By Pavel Dmitriev
The idea of the presenters is to create a large experimentation platform to do A/B testing on features, to decide whether a feature should be included in the software or not. It sounds quite simple, but A/B testing turns out to be very difficult, because random is not necessarly random. Therefore, they first do an A/A test, and then a A/B test, just to ensure that they have a good experiment setup. However, this is not ideal. A better solution is to run A/A/ retrospectively, i.e., do the A/B test, and then, split the results of the A group in an A/A group, to validate the results. An even better solution is SeedFinder: let’s do the split a 1000 times, and then use the best split. For the architecture this gave quite some complications. For example, reproducing the off-line splitting of users is not a trivial task.
Another problem is variant assignment: how do you split? Flip a coin does not work, as you want a more persistent assignment, as people can hop on and off of the application.

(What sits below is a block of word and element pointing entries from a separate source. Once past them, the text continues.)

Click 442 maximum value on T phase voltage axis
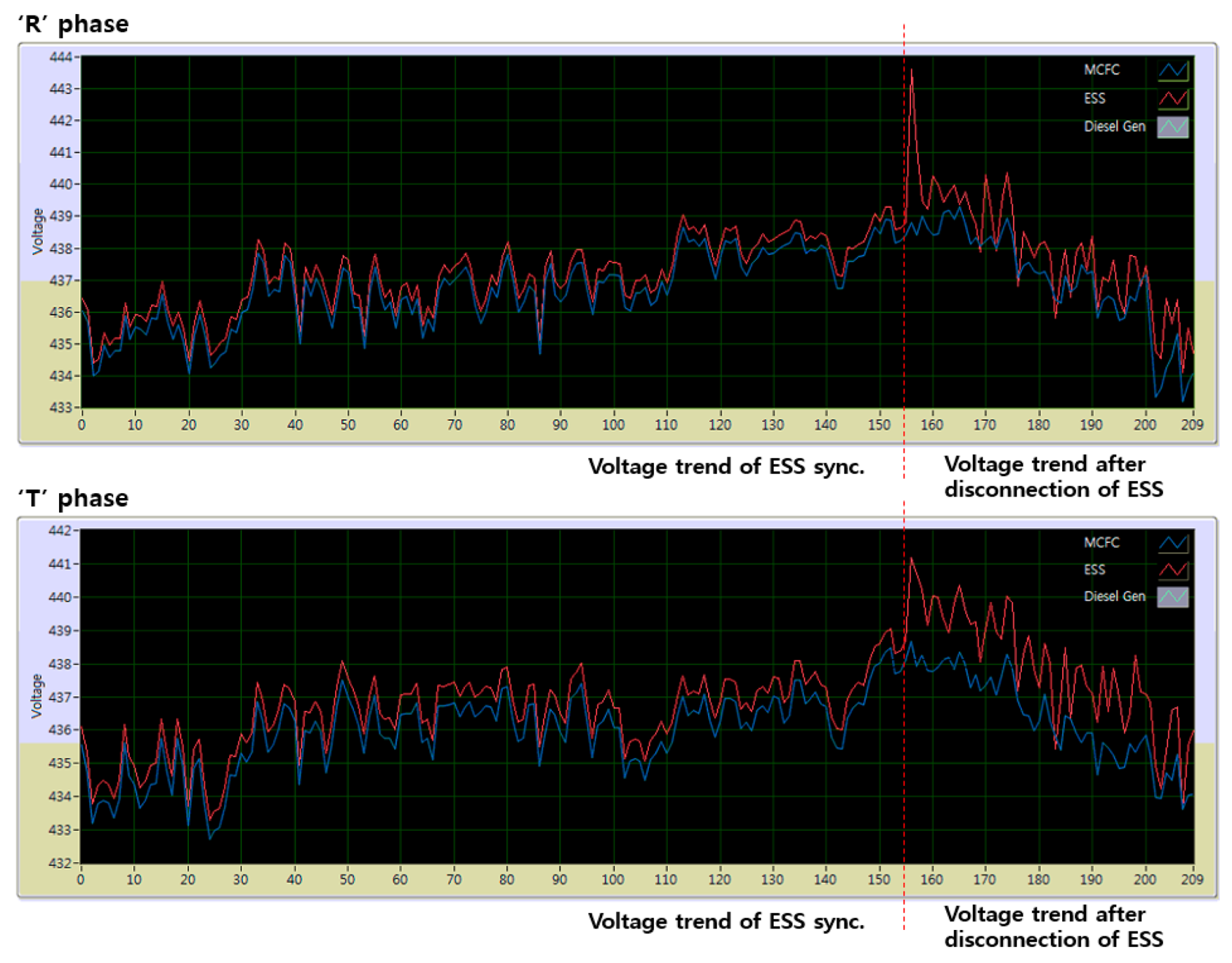 [60, 530]
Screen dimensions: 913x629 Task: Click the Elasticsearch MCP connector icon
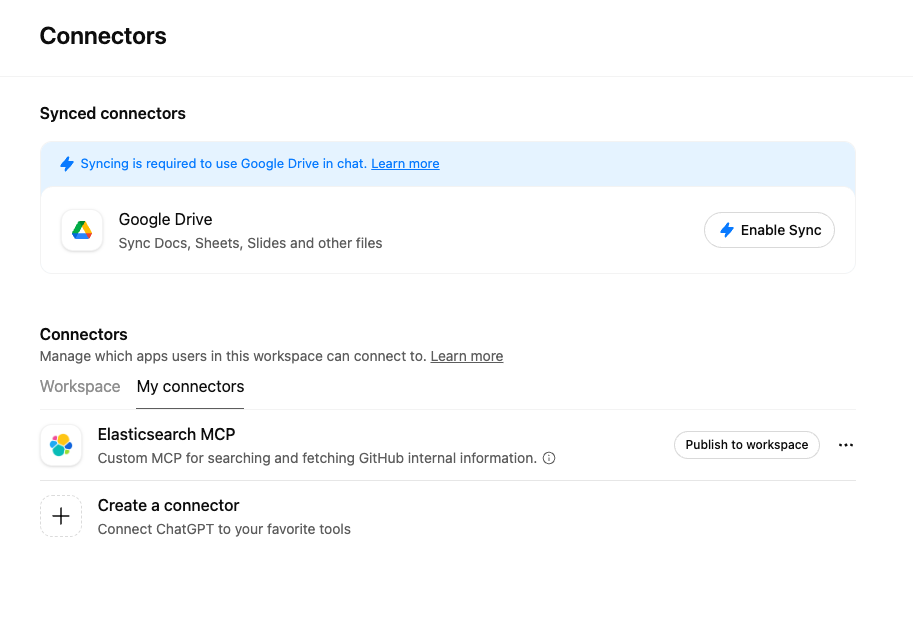point(61,445)
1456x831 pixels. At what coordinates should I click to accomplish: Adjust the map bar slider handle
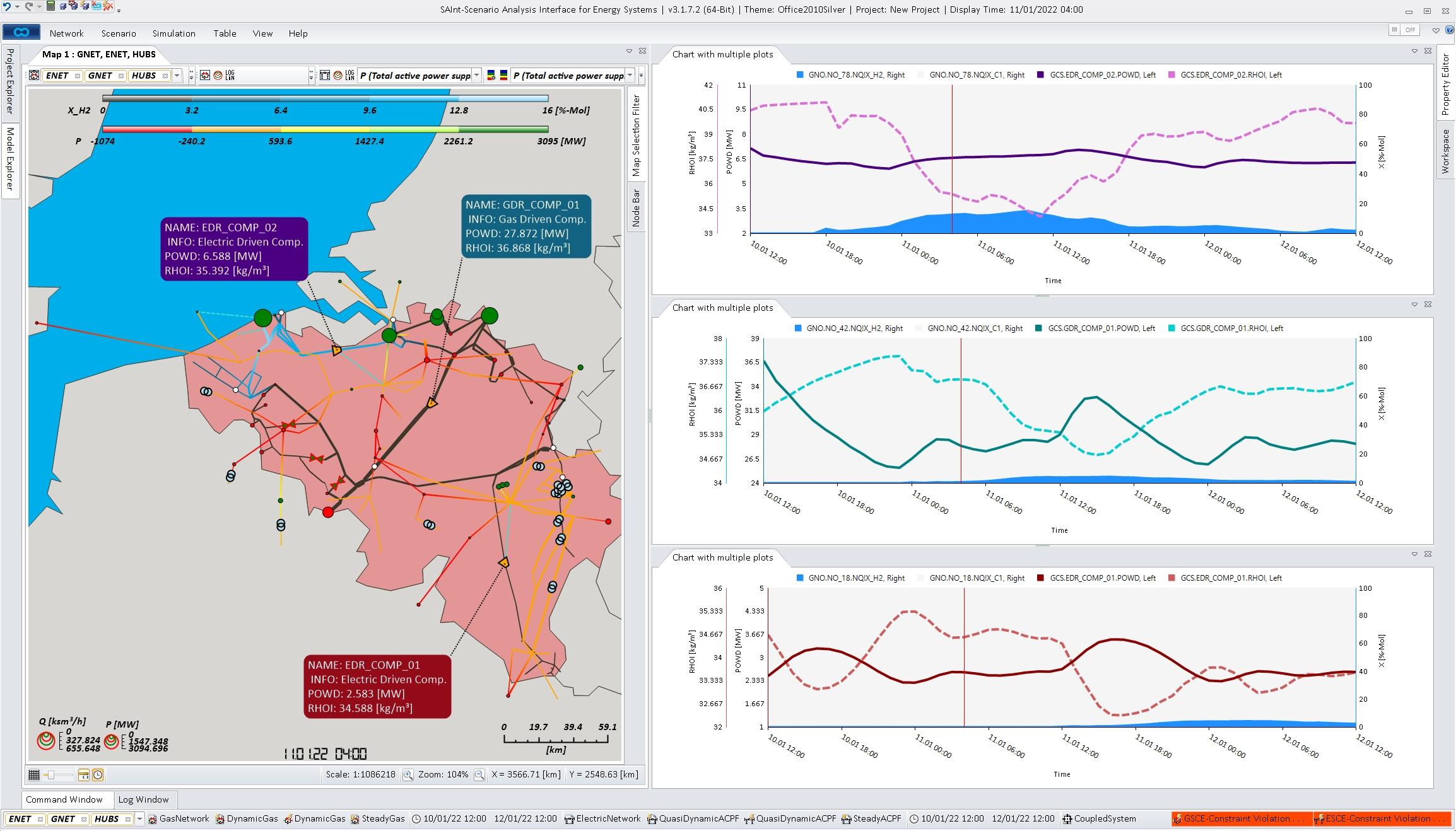tap(52, 775)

The solution was to has user ids into a bucket, on a numberline, and each bucket was assigned to an A/B group. Another aspect they considered are overlapping experiments: do you want interactions between experiments, e.g. different feature experiments may influence the outcome of both experiments. In the system they implemented this as the isolation group principle: if two experiments share an isolation group, the experiments will be non-overlapping.
They did this on a large scale, across different Microsoft products.